Puppies are like toddlers, in the sense that they need guidance on where and how to go potty. Since dogs like to keep their living space clean, training them is easier than one may think. The keys to success are consistency and patience.
Check-up and Nutrition
The first thing, any new puppy owner needs to do is to have their puppy checked thoroughly by a veterinarian. The veterinarian, in addition to their normal checkup protocol, should check the puppy for problems that could interfere or make potty training difficult. Bladder and kidney problems, as well as cystitis, could make housebreaking difficult. Worms and parasites can also prevent effective potty training. The correction of these disorders, along with providing a healthy, nutritious diet is important to maintaining a properly functioning and healthy digestive and urinary tract. A poor diet or one consisting of poor food quality can contribute to loose stools.

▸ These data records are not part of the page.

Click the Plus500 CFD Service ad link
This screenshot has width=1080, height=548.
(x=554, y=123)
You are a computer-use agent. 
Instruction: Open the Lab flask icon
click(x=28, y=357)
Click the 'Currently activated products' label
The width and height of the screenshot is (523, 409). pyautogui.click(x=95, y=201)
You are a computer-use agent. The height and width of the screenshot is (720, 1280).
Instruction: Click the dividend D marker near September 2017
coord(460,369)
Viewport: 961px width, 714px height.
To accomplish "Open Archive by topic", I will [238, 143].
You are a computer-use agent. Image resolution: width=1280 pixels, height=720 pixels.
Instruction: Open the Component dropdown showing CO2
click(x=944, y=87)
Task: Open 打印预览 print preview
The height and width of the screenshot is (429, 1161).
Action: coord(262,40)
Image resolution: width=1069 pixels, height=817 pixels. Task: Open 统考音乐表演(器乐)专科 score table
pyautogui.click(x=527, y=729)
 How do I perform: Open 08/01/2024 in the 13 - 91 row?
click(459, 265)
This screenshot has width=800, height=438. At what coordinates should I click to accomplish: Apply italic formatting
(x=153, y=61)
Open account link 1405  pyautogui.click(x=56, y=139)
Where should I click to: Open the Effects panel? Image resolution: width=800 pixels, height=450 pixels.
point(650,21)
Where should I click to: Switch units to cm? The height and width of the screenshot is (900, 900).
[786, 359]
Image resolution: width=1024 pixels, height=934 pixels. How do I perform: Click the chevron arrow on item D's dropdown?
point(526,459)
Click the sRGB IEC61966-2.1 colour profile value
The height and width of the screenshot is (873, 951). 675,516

Supervision and Consistency
Puppies are intelligent, but are lacking in short term memory. Close supervision is needed to provide repetition in those behaviors that are necessary to propagate proper housebreaking. Close supervision is advised to see how fast one’s dog will have the urge to go after meals or drinking, as well as observing any special characteristics the dog displays prior to having the urge to urinate or potty.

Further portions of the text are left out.